Paper: Kieran Kelley (PhD Student, Anthropology), Diction and addiction: The semiotic performance of chronicity in methadone maintenance treatment (MMT) (Download here: https://cas.uchicago.edu/workshops/uslocations/2014-2015-workshop-papers/ )

Discussant: Ali Atef (PhD Student, Anthropology)

Abstract:

The biomedical community construes addiction as a chronic, relapsing disease of the brain (Leshner 1997, McClellan 2000), with the implication that addiction stems from an underlying biological disease-entity and that this disease entity produces relapses into drug use throughout the so-called addict’s life. However, research has contested the concept of chronicity, citing both its social construction (Jiminez 1988, Martin and Peterson 2009), its culture-bound contingency and the heterogeneity of outcomes for those with chronic illnesses (Manderson and Smith 2010, Good et al 2010, Luhrmann 2007), and in the case of addiction, its deleterious effect when adjoined to certain treatment modalities and cultural narratives (Garcia 2008, 2010).

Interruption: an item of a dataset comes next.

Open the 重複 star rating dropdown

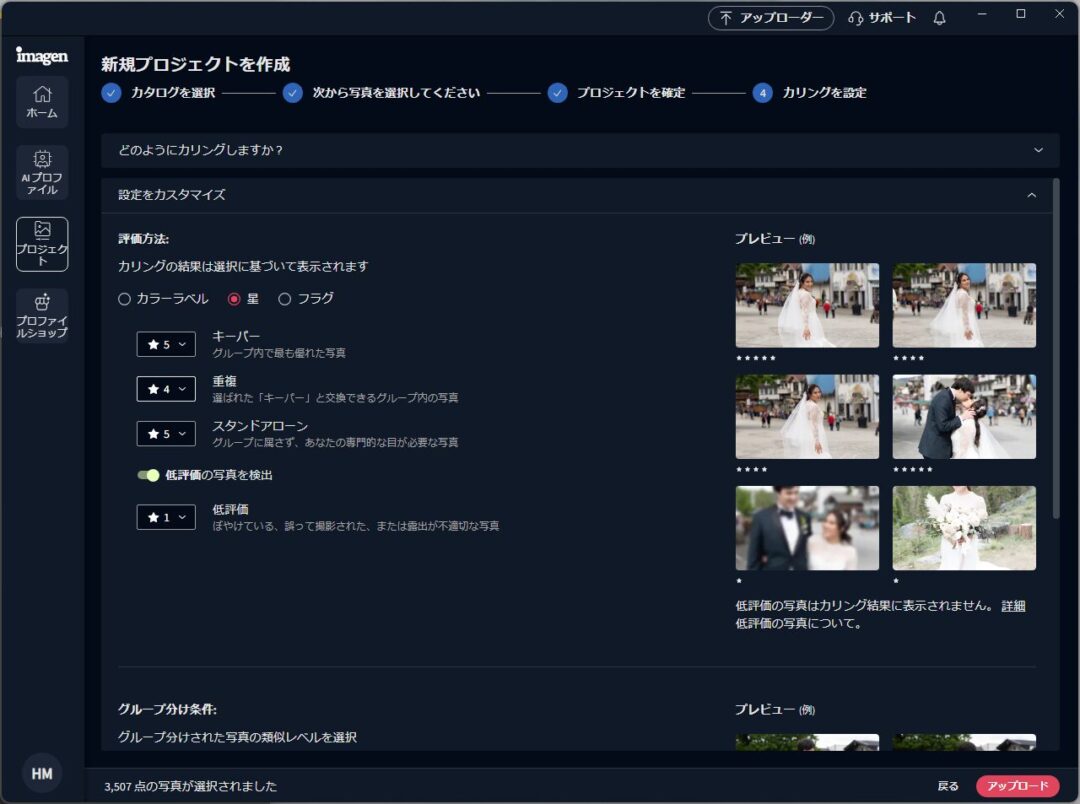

Nevertheless, as a cultural concept, chronicity cannot simply exist in abstract ideologies or discourses anymore than within biological disease entities — it must be performed in the lives of those considered chronically ill. This paper examines the semiotic performance of chronicity through an analysis of discursive activity on an internet support forum for clients of Methadone Maintenance Treatment (MMT), a prevalent intervention strategy for opiate addicts. I argue that the chronicity of addiction emerges from a dynamic interaction of biological processes, social activities and routines, and institutional forces. Because chronicity involves a close relation of the ill and their illnesses (Kleinman 2010), activity that contributes to the formulation of self and subjectivity plays an integral role in its development. In this regard, I look specifically to linguistic activity, and particularly to socially consequential modes of indexicality that mark out social positions and produce ideas concerning identity and personhood. Analyzing how the internet forum serves as a stage for the semiotic performance of chronicity offers valuable insight into how participants enact, embody, and even contest this concept, with broader implications for the understanding of addictive phenomena.